→ **Selected extract**:
▼▼▼

Otis has installed elevators in some of the world's most famous structures, including the world's tallest:
- Eiffel Tower
- Empire State Building (modernization partnership signed in 2011)
- The original World Trade Center
- The Twilight Zone Tower of Terror Attractions (including ride mechanisms)
- Petronas Twin Towers
- Burj Khalifa, the world's tallest structure
- CN Tower
- The Singing Tower at Bok Tower Gardens
- Skylon Tower
- 30 Hudson Yards
- Willis Tower (modernization)
- Raj Bhavan (India's first elevator)
- Atakule

== Incidents and controversies ==

In 1992, an Otis trainee died on the job due to orders to violate workplace safety protocols. OEEU organised protests in response, forcing the company to permanently take on 98 temporary workers and to stop their recruitment for permanent jobs. This had been a problem for several years at that point.

In 1998, two Otis workers died on the job in separate incidents in Mumbai, India. This led to a public discussion about the lack of safety training for contract workers at the company and an investigation by the Lokshahi Hakk Sanghatana Maharashtra, a democratic rights organization, which demanded that company management should be prosecuted for their negligence.

In 2001, due to a dated design flaw, 8-year-old Tucker Smith from Bel Air, Maryland was crushed to death by an Otis Elevator after becoming trapped in the gap between the outside door and the inside gate.

On August 14, 2002, Neil Raymond Ricco tripped while exiting an Otis Elevator while working at a Comerica Bank building in San Diego. He said it malfunctioned, causing the elevator to stop a foot below the floor level. Ricco was diagnosed with a concussion and a controversial investigation ensued.

In February 2007, European Union regulators fined Otis Elevator €225 million (US$295.8 million) for being part of a price-fixing cartel in the Belgian, Dutch, Luxembourg, and German markets. Competitors ThyssenKrupp, Schindler Group, KONE, and Mitsubishi Elevator Europe were also fined for participating in the same cartel.

On July 24, 2009, a group of eight people were trapped for eight hours in an Otis elevator in Toronto. A repair worker who tried to fix the elevator fell 10 floors to his death.

▲▲▲

→ **Data supplied**:

▼▼▼

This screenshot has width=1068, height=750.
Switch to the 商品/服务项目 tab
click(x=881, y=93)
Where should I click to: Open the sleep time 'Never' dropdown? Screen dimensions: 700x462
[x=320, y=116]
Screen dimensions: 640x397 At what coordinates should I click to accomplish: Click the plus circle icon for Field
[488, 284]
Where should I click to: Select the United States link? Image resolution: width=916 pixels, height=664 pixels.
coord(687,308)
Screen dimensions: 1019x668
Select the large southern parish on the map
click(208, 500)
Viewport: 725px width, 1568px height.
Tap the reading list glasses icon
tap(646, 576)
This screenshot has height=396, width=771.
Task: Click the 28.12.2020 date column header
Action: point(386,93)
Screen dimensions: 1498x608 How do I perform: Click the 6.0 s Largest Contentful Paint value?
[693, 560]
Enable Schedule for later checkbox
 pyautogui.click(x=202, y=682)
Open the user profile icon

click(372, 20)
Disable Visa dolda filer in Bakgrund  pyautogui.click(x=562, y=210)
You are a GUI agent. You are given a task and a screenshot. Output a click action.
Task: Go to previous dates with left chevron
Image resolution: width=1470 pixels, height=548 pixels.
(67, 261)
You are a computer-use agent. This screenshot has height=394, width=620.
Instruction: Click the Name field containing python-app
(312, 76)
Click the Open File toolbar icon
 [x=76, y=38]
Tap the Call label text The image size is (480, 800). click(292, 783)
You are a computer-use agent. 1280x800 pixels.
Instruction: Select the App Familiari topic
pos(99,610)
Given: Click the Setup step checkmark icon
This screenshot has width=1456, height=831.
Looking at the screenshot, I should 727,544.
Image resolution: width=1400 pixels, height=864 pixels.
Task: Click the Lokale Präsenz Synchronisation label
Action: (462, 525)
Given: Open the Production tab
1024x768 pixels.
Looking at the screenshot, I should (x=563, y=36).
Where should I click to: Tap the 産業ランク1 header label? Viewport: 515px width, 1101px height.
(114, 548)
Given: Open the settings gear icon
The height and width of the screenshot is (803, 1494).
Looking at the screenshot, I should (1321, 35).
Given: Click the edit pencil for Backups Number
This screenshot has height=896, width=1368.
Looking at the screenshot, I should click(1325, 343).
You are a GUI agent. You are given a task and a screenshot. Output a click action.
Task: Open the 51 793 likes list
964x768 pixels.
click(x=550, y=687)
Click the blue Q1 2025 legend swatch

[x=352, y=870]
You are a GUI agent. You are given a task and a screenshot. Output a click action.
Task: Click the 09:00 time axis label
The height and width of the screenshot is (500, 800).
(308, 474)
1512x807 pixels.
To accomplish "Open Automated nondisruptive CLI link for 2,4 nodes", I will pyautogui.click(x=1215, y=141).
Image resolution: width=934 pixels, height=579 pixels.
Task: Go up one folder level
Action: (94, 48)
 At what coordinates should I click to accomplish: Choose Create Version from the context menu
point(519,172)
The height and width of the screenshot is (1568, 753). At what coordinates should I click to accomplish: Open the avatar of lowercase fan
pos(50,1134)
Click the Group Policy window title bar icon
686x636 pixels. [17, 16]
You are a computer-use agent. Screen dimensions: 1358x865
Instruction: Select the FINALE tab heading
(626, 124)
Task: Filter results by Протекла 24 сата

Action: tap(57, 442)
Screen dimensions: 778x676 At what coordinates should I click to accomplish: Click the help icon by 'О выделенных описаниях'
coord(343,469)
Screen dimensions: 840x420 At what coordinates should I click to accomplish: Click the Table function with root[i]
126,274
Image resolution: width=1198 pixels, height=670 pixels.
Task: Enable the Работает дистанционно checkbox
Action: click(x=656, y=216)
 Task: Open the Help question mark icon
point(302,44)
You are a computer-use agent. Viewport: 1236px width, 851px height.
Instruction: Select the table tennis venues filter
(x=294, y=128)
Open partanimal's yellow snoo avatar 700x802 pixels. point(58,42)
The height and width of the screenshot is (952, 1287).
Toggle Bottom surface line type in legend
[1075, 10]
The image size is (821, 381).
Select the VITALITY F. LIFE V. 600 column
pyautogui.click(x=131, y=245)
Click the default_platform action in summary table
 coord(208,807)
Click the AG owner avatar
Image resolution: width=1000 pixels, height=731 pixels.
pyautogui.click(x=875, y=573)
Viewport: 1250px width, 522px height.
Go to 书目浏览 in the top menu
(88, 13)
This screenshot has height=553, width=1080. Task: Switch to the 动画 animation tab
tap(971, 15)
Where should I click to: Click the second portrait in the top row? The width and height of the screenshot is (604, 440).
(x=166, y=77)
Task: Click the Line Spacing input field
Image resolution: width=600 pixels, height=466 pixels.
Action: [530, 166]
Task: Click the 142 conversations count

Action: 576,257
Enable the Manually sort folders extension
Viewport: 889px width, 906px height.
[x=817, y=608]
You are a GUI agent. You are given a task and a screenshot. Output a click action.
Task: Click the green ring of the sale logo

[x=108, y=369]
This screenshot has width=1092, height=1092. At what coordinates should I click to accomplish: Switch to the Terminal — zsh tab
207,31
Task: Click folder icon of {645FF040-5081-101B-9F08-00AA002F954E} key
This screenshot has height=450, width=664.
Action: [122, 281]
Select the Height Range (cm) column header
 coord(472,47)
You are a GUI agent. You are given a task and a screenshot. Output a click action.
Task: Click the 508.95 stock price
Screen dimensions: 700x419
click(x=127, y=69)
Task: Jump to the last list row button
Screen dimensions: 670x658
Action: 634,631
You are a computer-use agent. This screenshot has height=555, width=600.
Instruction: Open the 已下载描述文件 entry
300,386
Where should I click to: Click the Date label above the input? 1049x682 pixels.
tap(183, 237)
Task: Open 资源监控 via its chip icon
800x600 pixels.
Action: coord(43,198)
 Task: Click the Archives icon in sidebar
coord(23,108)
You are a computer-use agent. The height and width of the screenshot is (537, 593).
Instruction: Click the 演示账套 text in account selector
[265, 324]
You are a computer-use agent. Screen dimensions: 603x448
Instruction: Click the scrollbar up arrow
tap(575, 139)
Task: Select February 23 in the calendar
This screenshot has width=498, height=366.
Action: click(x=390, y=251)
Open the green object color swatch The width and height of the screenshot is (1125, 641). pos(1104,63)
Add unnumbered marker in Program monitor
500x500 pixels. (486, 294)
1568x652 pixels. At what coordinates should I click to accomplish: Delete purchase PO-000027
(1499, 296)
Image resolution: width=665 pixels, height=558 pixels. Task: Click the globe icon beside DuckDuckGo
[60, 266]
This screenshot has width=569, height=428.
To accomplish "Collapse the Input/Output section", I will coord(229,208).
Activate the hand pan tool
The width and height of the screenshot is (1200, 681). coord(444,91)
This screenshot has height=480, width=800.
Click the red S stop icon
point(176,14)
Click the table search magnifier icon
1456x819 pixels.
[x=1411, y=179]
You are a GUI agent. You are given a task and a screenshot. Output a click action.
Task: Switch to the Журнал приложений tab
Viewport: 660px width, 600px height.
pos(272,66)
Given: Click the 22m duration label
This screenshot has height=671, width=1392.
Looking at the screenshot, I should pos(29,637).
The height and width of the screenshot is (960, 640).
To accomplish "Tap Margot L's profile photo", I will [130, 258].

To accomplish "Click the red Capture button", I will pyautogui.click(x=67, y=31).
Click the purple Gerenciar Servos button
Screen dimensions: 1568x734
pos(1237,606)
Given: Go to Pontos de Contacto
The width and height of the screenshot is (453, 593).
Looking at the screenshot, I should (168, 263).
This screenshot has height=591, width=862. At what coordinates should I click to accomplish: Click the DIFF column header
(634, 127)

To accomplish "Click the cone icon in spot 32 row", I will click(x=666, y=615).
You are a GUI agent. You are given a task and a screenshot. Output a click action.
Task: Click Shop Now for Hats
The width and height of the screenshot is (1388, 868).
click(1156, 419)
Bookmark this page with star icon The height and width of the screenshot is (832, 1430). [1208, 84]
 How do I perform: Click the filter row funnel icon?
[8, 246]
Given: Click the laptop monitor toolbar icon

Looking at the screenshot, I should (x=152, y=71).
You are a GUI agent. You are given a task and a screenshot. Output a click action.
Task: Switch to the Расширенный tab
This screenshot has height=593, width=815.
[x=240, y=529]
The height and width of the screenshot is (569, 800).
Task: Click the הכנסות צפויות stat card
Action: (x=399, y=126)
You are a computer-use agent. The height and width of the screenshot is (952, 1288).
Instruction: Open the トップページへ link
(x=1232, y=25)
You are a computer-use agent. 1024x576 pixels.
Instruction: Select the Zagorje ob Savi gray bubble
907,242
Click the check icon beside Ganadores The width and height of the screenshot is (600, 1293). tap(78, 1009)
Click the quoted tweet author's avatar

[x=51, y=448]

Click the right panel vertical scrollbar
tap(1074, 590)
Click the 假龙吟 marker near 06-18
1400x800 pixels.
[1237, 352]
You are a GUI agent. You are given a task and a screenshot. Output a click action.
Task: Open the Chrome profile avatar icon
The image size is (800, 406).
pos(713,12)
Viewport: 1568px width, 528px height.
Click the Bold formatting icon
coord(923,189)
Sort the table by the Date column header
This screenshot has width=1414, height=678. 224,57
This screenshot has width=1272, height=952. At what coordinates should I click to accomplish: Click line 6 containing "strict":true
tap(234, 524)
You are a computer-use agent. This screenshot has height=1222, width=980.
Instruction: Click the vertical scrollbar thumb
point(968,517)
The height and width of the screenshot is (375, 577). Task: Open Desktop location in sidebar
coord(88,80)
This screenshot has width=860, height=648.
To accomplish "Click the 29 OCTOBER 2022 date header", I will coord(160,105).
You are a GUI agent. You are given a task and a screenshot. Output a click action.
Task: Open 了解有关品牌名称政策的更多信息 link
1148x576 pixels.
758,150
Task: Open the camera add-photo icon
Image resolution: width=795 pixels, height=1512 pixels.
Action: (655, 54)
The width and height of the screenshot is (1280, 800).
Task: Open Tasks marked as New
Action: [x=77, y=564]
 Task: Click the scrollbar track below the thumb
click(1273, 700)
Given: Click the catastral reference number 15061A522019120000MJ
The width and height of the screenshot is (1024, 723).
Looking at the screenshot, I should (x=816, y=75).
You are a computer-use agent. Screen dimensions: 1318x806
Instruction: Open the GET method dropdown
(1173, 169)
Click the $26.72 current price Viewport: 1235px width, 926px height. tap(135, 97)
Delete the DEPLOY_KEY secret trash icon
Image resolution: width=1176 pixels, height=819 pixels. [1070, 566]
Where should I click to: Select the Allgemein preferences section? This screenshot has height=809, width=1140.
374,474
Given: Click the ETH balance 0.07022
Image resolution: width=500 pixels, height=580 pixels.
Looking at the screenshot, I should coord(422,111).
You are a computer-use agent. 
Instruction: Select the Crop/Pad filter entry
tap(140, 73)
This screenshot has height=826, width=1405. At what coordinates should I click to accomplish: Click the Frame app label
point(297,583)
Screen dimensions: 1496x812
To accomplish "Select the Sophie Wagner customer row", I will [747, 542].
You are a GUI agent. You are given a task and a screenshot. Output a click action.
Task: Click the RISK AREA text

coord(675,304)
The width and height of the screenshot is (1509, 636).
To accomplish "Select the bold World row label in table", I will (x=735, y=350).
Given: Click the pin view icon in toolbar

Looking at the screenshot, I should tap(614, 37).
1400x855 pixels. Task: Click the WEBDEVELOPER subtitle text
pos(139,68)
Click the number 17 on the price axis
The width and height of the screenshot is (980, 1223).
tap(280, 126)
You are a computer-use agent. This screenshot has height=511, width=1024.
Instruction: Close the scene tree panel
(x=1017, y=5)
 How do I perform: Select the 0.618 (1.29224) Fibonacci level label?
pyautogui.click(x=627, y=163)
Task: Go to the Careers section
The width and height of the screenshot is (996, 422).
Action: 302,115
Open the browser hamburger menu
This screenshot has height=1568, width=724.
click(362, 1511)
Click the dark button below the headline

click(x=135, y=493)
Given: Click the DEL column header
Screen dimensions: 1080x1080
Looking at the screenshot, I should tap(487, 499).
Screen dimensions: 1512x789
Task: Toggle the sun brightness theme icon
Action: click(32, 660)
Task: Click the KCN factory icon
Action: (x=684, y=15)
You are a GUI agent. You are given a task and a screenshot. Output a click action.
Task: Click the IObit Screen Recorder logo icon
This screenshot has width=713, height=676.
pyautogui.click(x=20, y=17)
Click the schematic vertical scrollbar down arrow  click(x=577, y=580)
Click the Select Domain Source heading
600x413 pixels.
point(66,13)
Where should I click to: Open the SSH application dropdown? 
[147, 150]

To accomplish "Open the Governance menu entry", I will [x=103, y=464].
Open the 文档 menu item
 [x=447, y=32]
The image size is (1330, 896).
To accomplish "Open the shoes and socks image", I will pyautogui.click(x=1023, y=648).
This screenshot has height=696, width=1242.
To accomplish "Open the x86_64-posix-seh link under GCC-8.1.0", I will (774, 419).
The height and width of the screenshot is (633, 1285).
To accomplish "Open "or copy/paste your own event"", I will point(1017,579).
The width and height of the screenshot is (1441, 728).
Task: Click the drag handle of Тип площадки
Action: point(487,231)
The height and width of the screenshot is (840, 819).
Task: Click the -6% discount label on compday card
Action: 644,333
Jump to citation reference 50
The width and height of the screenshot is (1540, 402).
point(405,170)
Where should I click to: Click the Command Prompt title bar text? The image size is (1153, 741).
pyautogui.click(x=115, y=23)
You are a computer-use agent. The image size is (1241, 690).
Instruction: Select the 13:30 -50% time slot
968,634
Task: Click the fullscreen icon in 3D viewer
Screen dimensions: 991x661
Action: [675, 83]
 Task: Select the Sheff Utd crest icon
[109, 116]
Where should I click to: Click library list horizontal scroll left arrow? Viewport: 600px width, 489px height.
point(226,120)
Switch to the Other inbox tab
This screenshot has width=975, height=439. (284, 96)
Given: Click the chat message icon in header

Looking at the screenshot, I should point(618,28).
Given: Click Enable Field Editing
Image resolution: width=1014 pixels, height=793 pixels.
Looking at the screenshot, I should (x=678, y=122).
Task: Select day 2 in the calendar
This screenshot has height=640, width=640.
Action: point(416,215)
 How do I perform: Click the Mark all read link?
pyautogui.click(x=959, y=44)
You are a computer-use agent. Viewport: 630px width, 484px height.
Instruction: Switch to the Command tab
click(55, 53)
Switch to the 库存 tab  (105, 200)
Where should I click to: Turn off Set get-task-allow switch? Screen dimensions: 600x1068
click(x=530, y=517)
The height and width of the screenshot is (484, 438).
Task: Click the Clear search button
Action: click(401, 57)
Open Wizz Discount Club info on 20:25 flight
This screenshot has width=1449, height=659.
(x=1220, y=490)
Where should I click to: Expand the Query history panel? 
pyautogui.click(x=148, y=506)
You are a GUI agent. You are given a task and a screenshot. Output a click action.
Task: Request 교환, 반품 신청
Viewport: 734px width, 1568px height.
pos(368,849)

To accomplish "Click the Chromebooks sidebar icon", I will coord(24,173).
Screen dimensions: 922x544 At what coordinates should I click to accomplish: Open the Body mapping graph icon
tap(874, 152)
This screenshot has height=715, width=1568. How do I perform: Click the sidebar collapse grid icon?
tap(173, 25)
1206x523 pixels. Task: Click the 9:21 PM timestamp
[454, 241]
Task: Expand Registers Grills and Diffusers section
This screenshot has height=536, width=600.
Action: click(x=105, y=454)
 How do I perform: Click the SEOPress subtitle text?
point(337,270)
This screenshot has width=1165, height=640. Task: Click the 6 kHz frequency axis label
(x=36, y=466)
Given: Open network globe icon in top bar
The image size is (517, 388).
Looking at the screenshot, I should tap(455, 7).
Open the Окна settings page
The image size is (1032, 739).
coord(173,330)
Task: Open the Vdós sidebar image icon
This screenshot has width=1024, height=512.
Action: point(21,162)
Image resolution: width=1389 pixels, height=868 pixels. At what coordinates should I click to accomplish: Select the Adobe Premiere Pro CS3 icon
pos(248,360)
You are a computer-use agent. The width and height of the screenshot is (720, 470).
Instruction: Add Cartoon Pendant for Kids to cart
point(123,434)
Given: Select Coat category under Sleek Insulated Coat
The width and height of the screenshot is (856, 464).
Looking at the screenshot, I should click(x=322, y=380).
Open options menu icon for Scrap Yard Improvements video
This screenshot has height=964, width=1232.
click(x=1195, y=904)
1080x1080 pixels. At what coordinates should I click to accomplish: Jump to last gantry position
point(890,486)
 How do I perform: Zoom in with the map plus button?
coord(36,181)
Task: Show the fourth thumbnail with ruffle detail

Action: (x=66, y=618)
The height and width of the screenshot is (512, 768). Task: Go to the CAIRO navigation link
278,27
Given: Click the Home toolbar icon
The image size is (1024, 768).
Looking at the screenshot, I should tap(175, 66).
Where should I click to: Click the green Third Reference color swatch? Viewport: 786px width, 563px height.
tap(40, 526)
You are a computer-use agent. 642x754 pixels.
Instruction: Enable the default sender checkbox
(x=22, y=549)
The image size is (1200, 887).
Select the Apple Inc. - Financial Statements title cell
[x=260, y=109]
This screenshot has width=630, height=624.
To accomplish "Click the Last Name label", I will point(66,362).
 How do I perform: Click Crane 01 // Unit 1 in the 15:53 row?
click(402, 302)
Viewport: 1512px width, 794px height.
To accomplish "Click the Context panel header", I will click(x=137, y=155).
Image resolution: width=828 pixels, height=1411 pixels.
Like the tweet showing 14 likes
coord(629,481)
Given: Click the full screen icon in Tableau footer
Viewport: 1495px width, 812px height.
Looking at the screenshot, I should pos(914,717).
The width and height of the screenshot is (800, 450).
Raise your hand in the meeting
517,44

▲▲▲

→ **Set of tasks**:
a. Answer these questions from the Otis Elevator excerpt.
(i) Which structure in the list is noted as India's first elevator?
(ii) What amount did European Union regulators fine Otis Elevator in February 2007?
(iii) How many hours were the eight people in Toronto trapped in the Otis elevator on July 24, 2009?
b. Supply the next part of the Otis Elevator excerpt, starting after its final sentence.

→ **Answers to the tasks**:
a.
(i) Raj Bhavan
(ii) €225 million (US$295.8 million)
(iii) Eight hours

b.
On December 14, 2010, an Otis escalator installed in the International Trade station of Shenzhen Metro Line 1 reversed direction without notice, triggering a stampede that injured 25 passengers.

On July 5, 2011, an Otis 513MPE escalator installed at Beijing Subway Line 4 Zoo Station changed direction without notice, causing 30 people to fall. One boy was killed and 27 people injured, prompting China to halt the use of the escalator model. A Beijing official said the 513MPE escalator had "defects in design, manufacturing and maintenance", and that Otis had "unavoidable responsibility for the accident". Shenzhen Metro authorities confirmed that the cause of the accident was also similar to the Shenzhen accident on December 14.

In March 2017, eighteen people suffered injuries at Hong Kong's Langham Place shopping mall when an escalator maintained by Otis reversed direction from up to down.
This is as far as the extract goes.